Trends Endocrinol Metab. 2005 Jul;16(5):228-34. doi: 10.1016/j.tem.2005.05.005.
The six insulin-like growth factor (IGF)-binding proteins (IGFBPs) are important regulators of IGF actions. IGF-independent actions of several IGFBPs have also been described. IGFBPs contain highly conserved N- and C-terminal domains, both of which are important for high-affinity IGF binding. The C-domain also binds a large number of other biomolecules, thereby modulating IGF binding and mediating IGF-independent effects. The 3D structures of the IGF-binding region of the N-domain of IGFBP-5 and the entire C-domain of IGFBP-6 have been solved recently, providing new insights into IGFBP modulation of IGF actions, and structural studies might be expected to do the same for IGF-independent actions. IGFBP-based therapies for diseases such as cancer are promising, and this recent progress will enhance their development.

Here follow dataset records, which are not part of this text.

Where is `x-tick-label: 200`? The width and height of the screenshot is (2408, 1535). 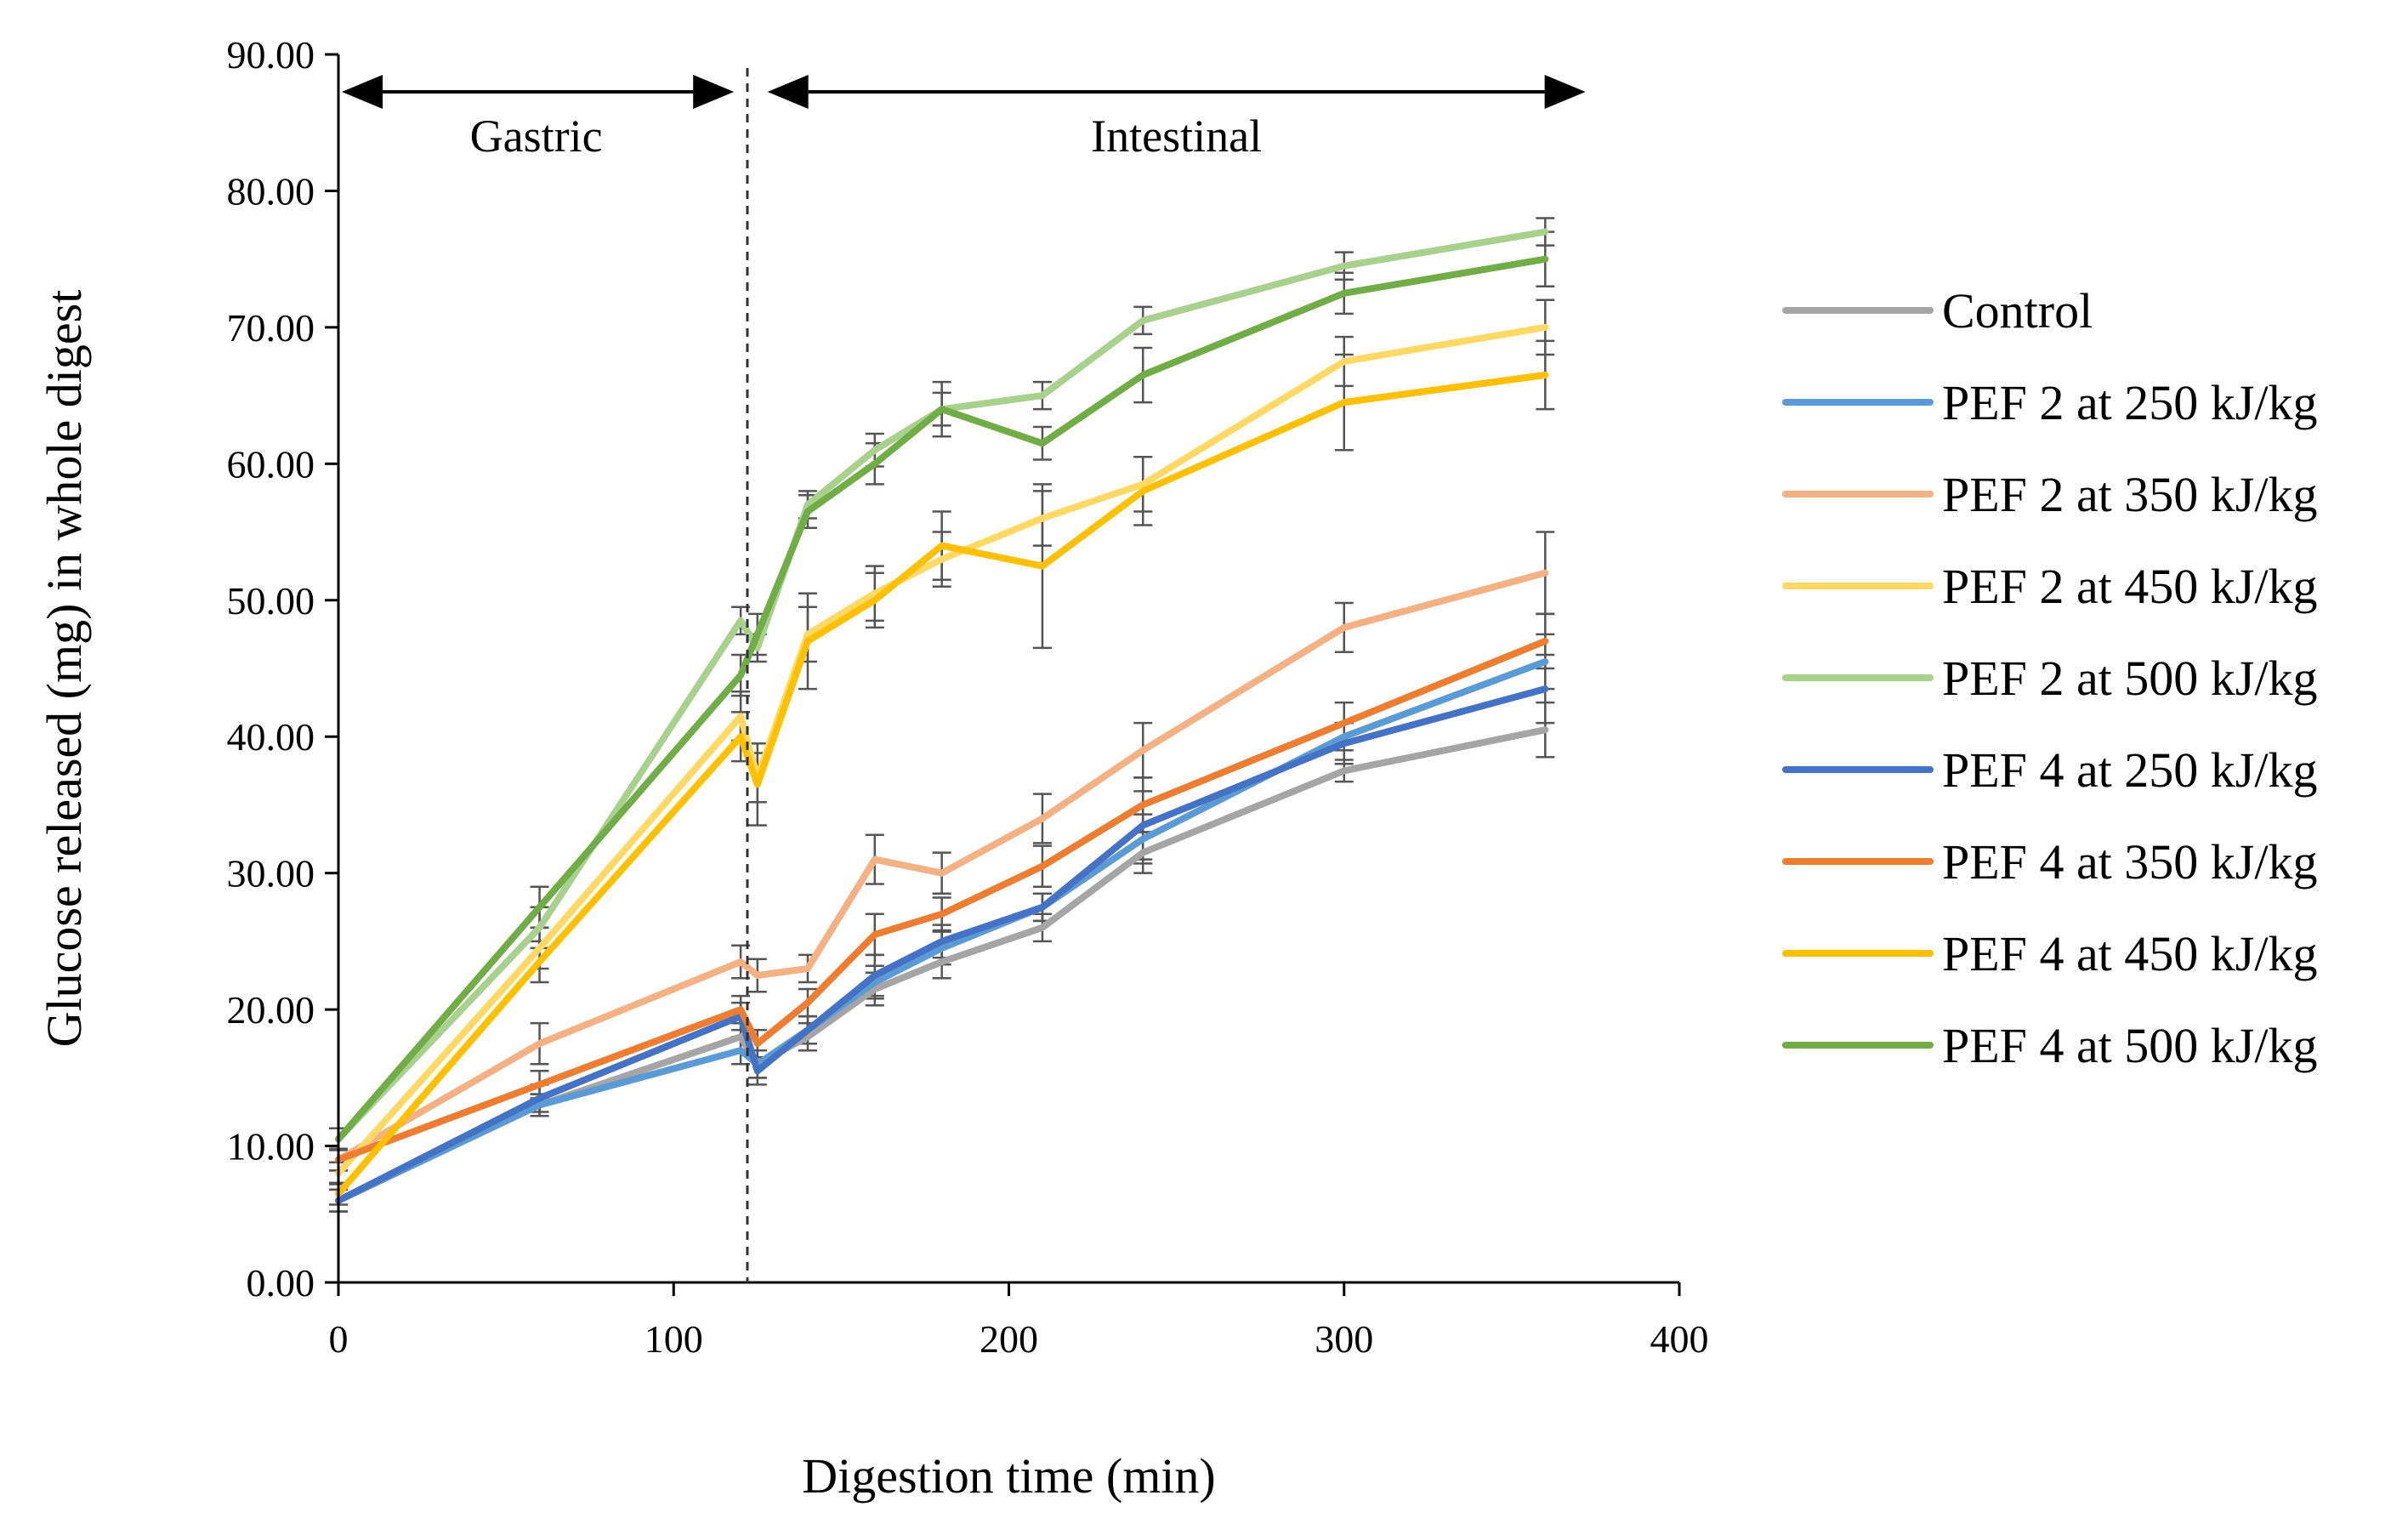 x-tick-label: 200 is located at coordinates (1009, 1339).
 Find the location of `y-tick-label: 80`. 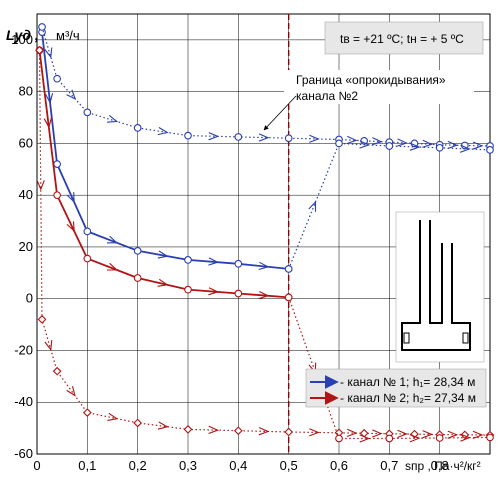

y-tick-label: 80 is located at coordinates (26, 92).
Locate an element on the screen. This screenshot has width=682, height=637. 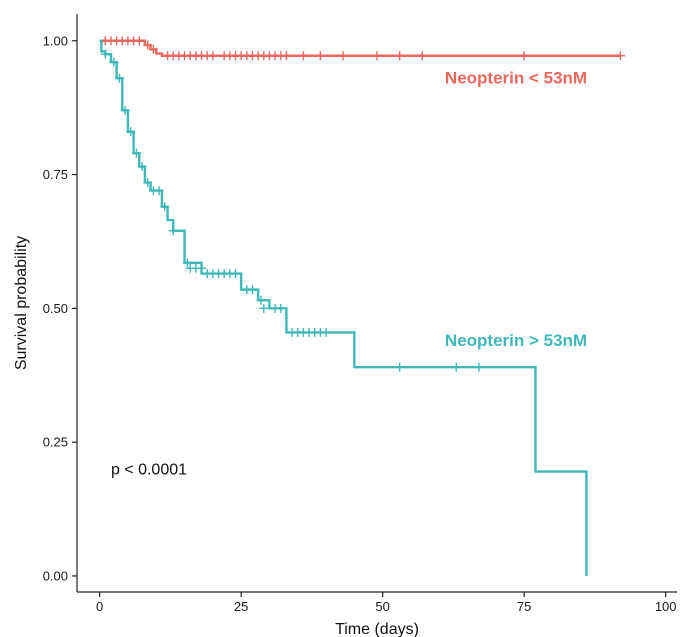
series-label: Neopterin > 53nM is located at coordinates (516, 340).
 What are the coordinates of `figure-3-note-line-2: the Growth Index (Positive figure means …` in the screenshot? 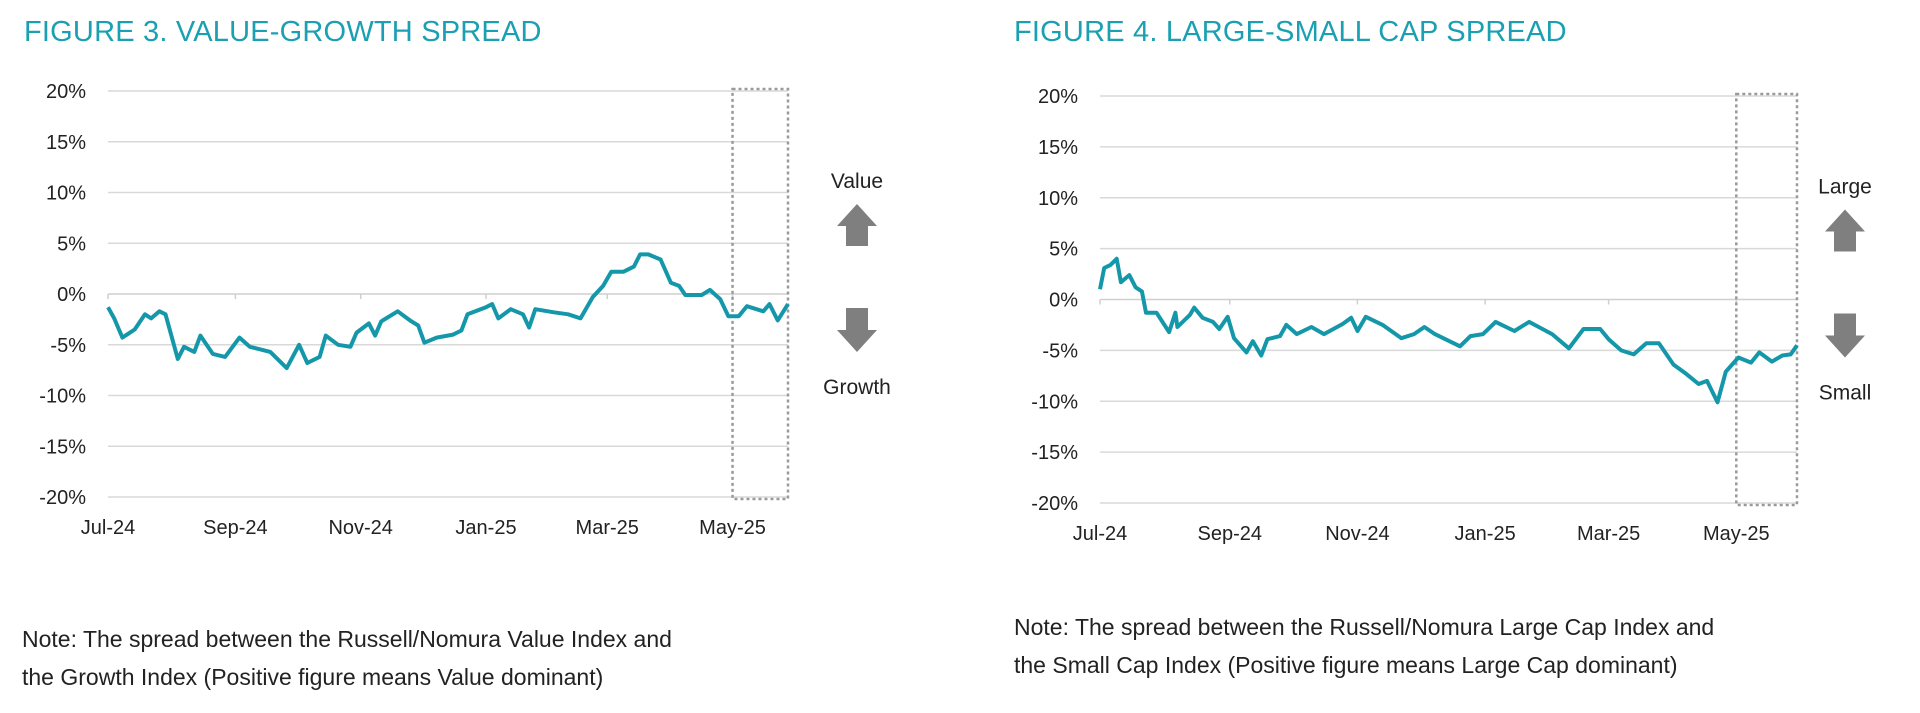 It's located at (313, 677).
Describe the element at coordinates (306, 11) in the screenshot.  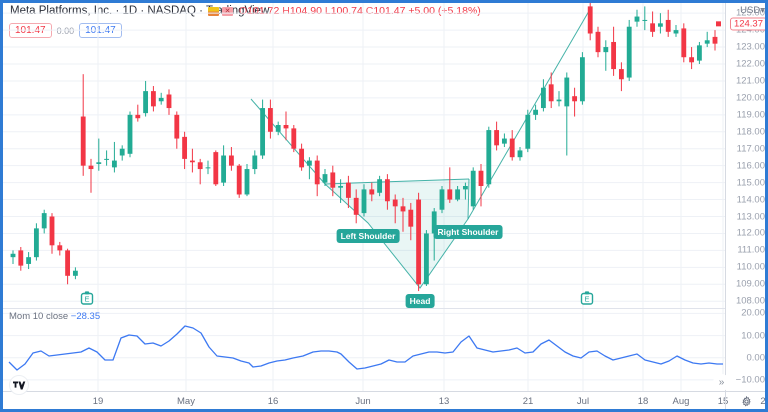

六种胰岛素样生长因子(IGF)结合蛋白(IGFBP)是IGF作用的重要调节因子。几种IGFBP的非IGF依赖性作用也已被描述。IGFBP包含高度保守的N端和C端结构域,这两个结构域对于高亲和力IGF结合都很重要。C结构域还结合大量其他生物分子,从而调节IGF结合并介导非IGF依赖性效应。最近已解析出IGFBP-5的N结构域的IGF结合区域和IGFBP-6的整个C结构域的三维结构,为IGFBP对IGF作用的调节提供了新见解,并且结构研究有望对非IGF依赖性作用也有同样的发现。基于IGFBP的癌症等疾病治疗方法很有前景,而这一最新进展将加速其发展。